Task directions:
Only the lines from the one containing "This screenshot has height=201, width=322." through the one containing "This screenshot has height=393, width=590." should be printed, exactly as they appear below, with both ends included.

[Records from a data collection]
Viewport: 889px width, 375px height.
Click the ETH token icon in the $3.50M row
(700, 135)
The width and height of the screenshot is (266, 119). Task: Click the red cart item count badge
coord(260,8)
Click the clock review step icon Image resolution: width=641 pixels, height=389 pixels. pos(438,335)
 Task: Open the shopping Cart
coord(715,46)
...
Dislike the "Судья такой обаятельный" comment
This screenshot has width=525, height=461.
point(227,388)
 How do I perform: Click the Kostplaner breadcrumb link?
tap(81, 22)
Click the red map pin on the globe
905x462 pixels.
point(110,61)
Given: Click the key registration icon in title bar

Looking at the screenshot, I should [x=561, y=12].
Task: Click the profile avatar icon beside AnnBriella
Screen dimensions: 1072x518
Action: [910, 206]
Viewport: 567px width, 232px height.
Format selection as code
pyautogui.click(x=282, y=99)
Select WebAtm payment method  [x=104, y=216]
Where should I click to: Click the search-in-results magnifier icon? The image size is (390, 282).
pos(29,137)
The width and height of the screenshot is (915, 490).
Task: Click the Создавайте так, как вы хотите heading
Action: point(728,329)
==
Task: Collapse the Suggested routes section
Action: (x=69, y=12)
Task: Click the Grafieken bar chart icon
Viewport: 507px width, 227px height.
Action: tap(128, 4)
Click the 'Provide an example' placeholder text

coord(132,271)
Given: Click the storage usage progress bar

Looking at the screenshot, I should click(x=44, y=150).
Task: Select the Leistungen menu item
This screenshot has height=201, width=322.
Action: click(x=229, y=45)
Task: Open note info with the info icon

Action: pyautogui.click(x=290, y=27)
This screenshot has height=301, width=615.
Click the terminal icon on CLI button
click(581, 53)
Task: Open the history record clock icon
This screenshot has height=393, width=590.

Task response:
This screenshot has height=201, width=322.
Action: click(x=229, y=45)
Task: Open note info with the info icon

Action: pyautogui.click(x=290, y=27)
This screenshot has height=301, width=615.
Click the terminal icon on CLI button
click(581, 53)
Task: Open the history record clock icon
This screenshot has height=393, width=590.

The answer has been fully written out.